His words kept spiraling around her, forcing their way into her head, and they terrified her more than she wanted to admit. She had never envisioned any of those possibilities, ever. Maybe she had endured too many horrors, enough to block them out but Coriolanus had put in front of a reality she couldn’t deny. This year, she had been chosen only because of Mayfair’s jealousy, but Lucy Gray knew enough not to rely on luck, ever. Coriolanus's words had sparked vivid images into her head, and now her mind couldn’t stop depicting an all-too familiar scene, her young cousin Maude Ivory standing in the place, the hand of the mayor reaching into the transparent jar, his fingers curling around an insignificant piece of paper, her cousin’s name written on it, the Peacekeepers closing in on her-  

Lucy Gray took a deep breath and briefly closed her eyes. Now it was Maude Ivory’s face, now it was Barb Azure’s, now it was Clerk Carmine’s... They all flashed and spun before her eyes, and she felt a deep wave of panic rising inside her. She took another breath. She thought back about the sponsors, the training, the way people’s faces had lighted up with delight when she had grabbed her guitar onto that stage and sang in front of the many glassy eyes of the cameras. Hope, that traitorous, frivolous snake, made its way slowly but surely into her heart, clouding her thoughts. She allowed the tiny spark she had felt inside her to grow as she envisioned a future without the threat of the Games looming above each District, each family, every year. She even felt the weight of that threat lifting off her shoulders, as if she had already set one foot into that distant, shimmering but possible future. She opened her eyes, locking her gaze onto Coriolanus. He was looking at her expectantly, his scowl having disappeared in favor of a small but hopeful smile.  

“What do you have in mind, exactly?” Lucy Gray asked softly.  

Coriolanus’s smile widened.  

“We go back to the Capitol, together. We use what we learned, what we achieved during the Games. You have your personality, your songs, and I have my influence and some connections that could work in our favor. You’re a hero in the whole of Panem, the Capitol won’t try to harm you. I can’t guarantee that it’ll work right away, and maybe we won’t be able to stop the Games entirely at first, but we could make changes for people in the Districts.”  

He spoke in a soothing, gentle voice, the one she had come to love when he allowed his softer side to come out.  

Lucy Gray nodded slowly. The more he talked, the more pieces seemed to fall into place, and the more she was convinced they actually had a chance. A small one, but a chance nonetheless. She thought back on the dust swirling in the arena, the sand mixed with blood, the sound of metal tearing the flesh. She had sacrificed a lot, and would probably sacrifice even more in the future, but maybe she could use this to her advantage. If there was a way to create something, to spread the hope she was feeling, she had to do it, even if it meant destroying forever the peaceful future, the life spent in nature among the cheerful songs of the mockingjays.  

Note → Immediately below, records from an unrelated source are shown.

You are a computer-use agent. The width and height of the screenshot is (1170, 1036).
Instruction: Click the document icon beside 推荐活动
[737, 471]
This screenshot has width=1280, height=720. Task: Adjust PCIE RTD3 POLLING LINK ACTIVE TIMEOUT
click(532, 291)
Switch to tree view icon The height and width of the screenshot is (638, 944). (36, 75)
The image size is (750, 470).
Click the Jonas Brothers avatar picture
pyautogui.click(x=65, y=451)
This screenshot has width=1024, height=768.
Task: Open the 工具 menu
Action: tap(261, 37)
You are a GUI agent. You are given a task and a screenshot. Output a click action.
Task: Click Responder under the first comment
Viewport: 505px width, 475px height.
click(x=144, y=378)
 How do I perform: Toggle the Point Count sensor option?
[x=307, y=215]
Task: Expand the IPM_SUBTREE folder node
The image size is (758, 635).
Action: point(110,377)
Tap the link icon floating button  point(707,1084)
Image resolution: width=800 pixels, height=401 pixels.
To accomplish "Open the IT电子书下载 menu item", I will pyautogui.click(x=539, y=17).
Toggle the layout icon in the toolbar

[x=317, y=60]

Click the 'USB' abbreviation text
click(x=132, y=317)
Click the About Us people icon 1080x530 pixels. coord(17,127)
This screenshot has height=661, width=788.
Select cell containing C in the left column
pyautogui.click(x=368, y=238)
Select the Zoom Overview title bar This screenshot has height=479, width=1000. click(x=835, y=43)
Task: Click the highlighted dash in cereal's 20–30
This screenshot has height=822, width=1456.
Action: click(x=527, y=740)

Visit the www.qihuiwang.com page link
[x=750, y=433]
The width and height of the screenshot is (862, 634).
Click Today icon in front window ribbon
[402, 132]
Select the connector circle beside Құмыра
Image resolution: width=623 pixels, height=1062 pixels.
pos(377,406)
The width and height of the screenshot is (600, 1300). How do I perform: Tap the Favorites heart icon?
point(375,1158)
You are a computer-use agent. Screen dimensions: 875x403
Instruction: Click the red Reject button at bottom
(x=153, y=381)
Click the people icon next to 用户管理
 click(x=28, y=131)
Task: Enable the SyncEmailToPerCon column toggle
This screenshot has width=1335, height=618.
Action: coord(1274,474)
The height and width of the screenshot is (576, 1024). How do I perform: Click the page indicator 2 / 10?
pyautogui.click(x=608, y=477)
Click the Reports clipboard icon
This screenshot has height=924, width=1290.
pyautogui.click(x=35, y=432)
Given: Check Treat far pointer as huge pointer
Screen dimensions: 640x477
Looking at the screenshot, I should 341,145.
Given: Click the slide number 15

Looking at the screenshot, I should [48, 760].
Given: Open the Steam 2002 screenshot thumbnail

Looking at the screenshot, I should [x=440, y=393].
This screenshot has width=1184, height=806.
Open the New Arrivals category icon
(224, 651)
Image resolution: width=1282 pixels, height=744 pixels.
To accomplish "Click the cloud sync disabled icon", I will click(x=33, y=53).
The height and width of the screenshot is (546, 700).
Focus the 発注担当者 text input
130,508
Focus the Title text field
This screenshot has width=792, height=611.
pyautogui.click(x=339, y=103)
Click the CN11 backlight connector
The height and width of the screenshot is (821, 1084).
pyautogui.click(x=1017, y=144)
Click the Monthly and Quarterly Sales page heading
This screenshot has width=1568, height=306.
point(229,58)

“If I come with you, you must swear to do everything, and I mean everything,” she insisted, looking pointedly at him, “to help me stop the Games. Okay?”  

Coriolanus nodded without a second thought, his smile morphing into a full-blown grin.  

“I swear.”  

Lucy Gray nodded.  

“Come on. Let’s go back.”  

She walked past him, her shoes crunching the pine needles scattering the ground. The branches of the trees brushed mournfully past her. The mockingjays sang in dismay, flying wildy above the top of the trees, their puzzled thrills echoing between the silent trunks. She heard Coriolanus’s own loud, confident footsteps, and she breathed softly, hoping from her heart that she had made the right choice.